L’Évangile des Rameaux vient d’être proclamé et nous allons entendre maintenant l’Évangile de la Passion selon saint Luc. La liturgie de ce dimanche veut nous faire entrer dans la juste disposition pour saisir la « logique » divine que suit Jésus et qu’il nous invite à faire nôtre ; c’est la condition pour célébrer dans toute sa vérité le mystère de la Pâque chrétienne dans la nuit de samedi à dimanche prochain.

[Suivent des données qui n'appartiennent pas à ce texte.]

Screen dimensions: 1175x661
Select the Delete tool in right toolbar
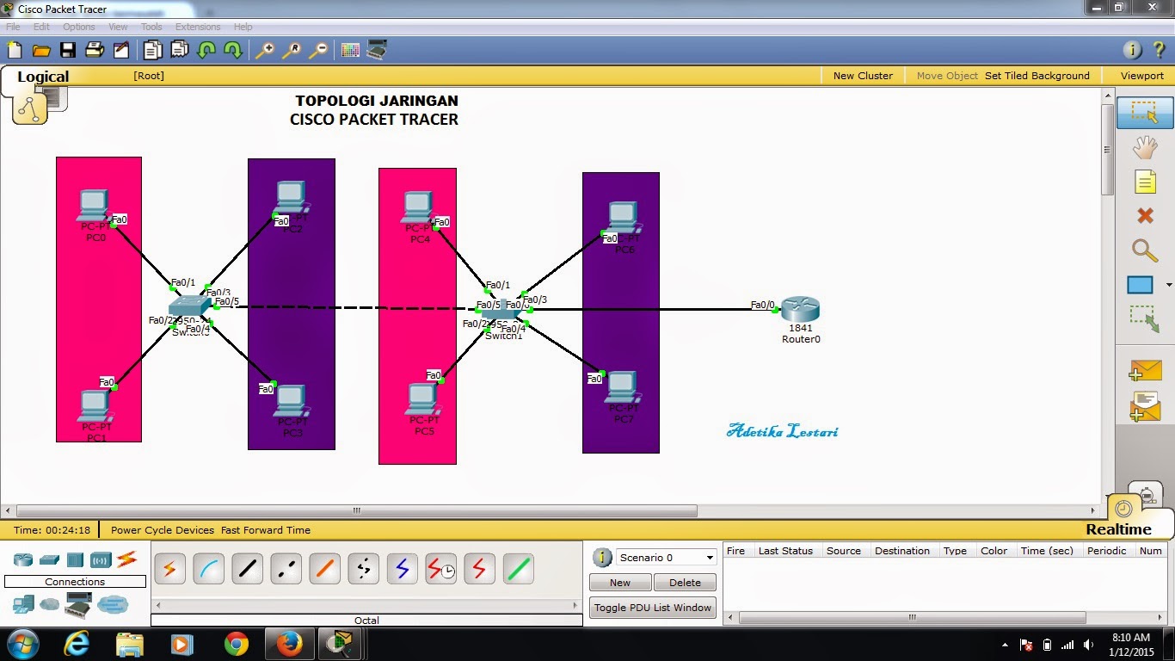(x=1145, y=216)
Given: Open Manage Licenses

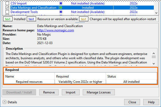Looking at the screenshot, I should [x=99, y=92].
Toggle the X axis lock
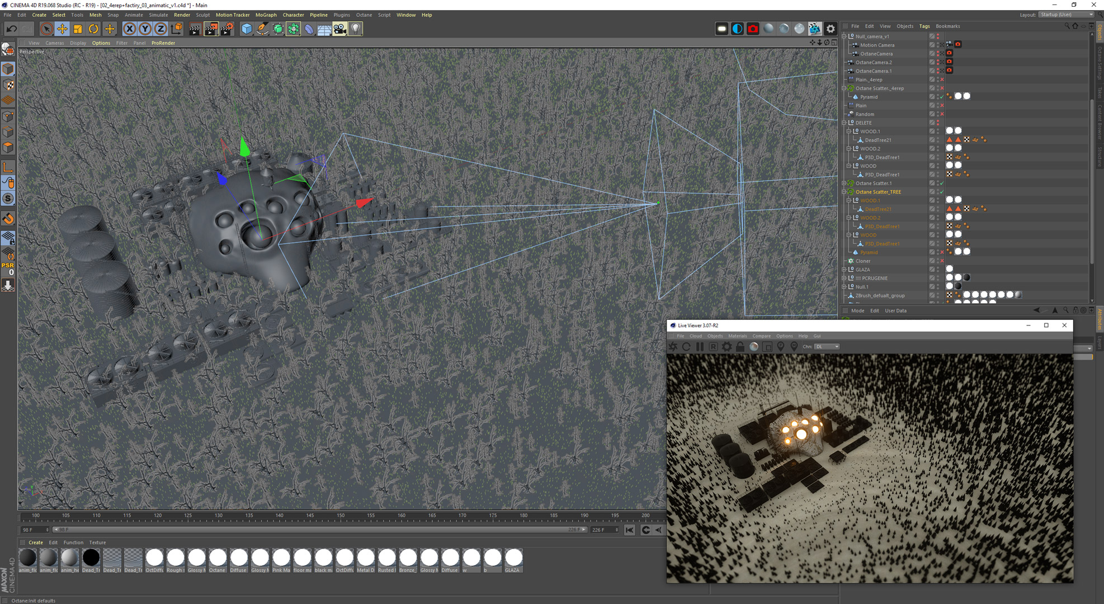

Souvent, dans sa vie publique, Jésus a mis l’accent dans sa prédication sur deux attitudes fondamentales : la douceur et l’humilité. Béatitude des doux, humilité du publicain… Jésus s’est comme « défini » par cela : « Apprenez de moi que je suis doux et humble de cœur » (Mt 11, 29). Le jour des Rameaux, Jésus accomplit l’oracle de Zacharie (Za 9, 9) : il entre à Jérusalem comme un Roi doux et humble, sans aucun attribut de la puissance publique, monté sur un petit âne. La Semaine Sainte, et particulièrement les trois Jours Saints, va mettre en relief cela en mettant en fort contraste la violence extrême et l’orgueil démesuré des élites religieuses et politiques qui conduiront Jésus jusqu’au tombeau par une mort pleine d’infamie et de douleur. Il semble bien que nous avons là une représentation saisissante de notre monde quand la « logique » humaine, laissée à elle-même, prend toute la place : guerres culturelles, politiques, militaires, économiques dont les victimes sont toujours les petits. Mais aussi dans nos vies personnelles : difficultés de la vie familiale, dans la vie professionnelle, dans la vie ecclésiale…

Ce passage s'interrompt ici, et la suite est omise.